**Task objective**
Convert the data from the line containing "What do you see at coordinates (383, 384)" through the line containing "What do you see at coordinates (28, 534)" into a Markdown table with the columns Row and Text, placing the row number in Row and the line itself in Text. Leave out any blank lines.

===== Provided information =====

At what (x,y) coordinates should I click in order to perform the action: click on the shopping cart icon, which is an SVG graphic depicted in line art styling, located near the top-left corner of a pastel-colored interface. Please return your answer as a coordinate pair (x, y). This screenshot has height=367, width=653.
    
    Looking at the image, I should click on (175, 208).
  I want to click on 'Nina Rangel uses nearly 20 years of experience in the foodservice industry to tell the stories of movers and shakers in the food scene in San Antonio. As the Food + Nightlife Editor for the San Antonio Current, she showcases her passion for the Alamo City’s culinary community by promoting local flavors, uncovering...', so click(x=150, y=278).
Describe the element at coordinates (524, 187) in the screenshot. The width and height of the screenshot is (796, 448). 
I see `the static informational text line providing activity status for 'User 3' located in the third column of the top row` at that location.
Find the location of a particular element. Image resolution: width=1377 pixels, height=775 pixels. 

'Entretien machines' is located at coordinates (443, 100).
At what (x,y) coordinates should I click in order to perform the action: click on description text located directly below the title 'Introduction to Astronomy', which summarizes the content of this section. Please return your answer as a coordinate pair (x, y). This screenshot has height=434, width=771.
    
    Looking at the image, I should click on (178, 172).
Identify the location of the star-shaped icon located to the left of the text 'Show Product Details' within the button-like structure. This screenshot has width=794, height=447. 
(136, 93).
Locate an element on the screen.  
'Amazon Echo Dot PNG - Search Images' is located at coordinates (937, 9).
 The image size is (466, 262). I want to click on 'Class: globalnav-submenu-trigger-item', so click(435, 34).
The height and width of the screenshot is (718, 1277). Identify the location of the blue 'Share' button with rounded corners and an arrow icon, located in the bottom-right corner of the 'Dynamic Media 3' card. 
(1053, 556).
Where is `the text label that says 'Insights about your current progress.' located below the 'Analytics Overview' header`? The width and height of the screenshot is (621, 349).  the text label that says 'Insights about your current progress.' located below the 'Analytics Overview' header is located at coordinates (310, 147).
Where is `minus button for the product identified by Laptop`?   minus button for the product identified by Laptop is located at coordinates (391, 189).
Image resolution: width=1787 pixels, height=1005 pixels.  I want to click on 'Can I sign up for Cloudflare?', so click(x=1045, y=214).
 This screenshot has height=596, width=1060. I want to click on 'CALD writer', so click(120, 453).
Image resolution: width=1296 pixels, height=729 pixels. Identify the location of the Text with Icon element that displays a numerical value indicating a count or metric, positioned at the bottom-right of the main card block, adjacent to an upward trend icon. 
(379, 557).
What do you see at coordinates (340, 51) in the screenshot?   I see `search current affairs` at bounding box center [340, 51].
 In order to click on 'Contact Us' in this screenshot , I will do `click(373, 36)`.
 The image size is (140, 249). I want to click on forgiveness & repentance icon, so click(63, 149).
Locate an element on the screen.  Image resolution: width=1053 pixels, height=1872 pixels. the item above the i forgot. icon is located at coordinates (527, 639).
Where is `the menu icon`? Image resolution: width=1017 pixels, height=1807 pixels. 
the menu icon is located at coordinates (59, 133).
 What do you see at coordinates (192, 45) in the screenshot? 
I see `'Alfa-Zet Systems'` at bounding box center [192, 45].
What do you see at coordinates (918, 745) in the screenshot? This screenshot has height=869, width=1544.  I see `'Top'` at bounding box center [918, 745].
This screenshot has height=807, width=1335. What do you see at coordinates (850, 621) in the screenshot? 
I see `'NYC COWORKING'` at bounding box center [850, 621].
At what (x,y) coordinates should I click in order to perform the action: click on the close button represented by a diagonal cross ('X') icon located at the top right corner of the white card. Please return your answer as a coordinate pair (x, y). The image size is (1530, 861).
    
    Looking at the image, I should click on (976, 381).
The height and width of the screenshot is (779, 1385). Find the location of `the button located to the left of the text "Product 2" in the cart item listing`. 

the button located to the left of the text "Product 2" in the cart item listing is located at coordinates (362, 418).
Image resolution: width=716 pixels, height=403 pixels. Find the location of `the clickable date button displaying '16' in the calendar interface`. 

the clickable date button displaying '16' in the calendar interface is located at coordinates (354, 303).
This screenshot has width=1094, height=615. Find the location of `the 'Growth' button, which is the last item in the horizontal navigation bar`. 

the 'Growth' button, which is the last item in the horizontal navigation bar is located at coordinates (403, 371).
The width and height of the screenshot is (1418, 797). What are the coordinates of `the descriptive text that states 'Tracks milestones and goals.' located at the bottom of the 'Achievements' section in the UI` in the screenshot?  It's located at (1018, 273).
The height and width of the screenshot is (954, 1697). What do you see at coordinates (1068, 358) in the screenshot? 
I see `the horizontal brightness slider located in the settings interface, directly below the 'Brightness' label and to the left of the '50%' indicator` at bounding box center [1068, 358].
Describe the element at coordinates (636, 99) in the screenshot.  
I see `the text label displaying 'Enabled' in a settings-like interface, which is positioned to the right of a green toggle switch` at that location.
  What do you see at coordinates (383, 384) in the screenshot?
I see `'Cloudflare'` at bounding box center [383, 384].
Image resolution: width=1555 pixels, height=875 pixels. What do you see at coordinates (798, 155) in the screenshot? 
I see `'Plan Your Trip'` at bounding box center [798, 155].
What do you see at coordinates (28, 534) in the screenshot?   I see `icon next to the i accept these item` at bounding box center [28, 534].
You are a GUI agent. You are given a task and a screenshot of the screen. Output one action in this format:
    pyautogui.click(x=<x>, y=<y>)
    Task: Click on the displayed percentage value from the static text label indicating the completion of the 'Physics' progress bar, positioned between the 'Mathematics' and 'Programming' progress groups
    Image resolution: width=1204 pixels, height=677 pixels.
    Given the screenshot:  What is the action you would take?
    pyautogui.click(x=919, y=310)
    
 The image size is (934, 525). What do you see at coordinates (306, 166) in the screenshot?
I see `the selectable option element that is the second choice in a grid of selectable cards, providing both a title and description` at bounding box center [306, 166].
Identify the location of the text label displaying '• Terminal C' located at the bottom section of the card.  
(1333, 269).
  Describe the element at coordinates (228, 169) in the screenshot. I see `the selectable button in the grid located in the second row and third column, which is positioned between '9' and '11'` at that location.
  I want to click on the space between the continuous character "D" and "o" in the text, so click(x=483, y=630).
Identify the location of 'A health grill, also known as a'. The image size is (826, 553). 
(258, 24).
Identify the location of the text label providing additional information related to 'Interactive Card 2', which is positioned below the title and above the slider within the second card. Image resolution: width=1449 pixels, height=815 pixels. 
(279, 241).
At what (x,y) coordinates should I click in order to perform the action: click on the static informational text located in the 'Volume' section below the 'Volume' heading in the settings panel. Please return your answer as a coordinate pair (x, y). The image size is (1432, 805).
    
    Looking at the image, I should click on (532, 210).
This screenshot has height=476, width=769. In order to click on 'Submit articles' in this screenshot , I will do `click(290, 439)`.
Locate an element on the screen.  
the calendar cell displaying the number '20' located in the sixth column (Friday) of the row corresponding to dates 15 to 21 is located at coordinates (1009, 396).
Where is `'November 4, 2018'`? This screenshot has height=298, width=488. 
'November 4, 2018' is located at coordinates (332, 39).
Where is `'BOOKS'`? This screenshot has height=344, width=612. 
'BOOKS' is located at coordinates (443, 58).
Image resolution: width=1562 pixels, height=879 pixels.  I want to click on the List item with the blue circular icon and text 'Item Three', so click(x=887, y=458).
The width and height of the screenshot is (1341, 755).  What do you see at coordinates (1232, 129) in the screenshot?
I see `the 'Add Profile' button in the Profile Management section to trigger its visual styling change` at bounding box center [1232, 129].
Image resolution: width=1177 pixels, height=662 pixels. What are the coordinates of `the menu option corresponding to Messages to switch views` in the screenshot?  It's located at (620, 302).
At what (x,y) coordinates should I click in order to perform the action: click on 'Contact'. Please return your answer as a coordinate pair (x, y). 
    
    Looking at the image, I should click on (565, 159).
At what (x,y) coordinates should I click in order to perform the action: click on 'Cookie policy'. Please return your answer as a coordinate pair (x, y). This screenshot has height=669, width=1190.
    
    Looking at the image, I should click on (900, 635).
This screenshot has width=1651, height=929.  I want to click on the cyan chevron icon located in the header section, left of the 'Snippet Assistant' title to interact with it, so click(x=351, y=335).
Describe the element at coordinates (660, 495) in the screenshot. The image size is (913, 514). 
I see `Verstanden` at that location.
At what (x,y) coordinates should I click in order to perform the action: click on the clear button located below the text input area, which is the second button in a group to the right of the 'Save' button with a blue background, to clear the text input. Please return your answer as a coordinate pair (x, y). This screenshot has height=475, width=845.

=====

**Result below**
| Row | Text |
|---|---|
| 1 |   What do you see at coordinates (383, 384) in the screenshot? |
| 2 | I see `'Cloudflare'` at bounding box center [383, 384]. |
| 3 | Image resolution: width=1555 pixels, height=875 pixels. What do you see at coordinates (798, 155) in the screenshot?  |
| 4 | I see `'Plan Your Trip'` at bounding box center [798, 155]. |
| 5 | What do you see at coordinates (28, 534) in the screenshot?   I see `icon next to the i accept these item` at bounding box center [28, 534]. |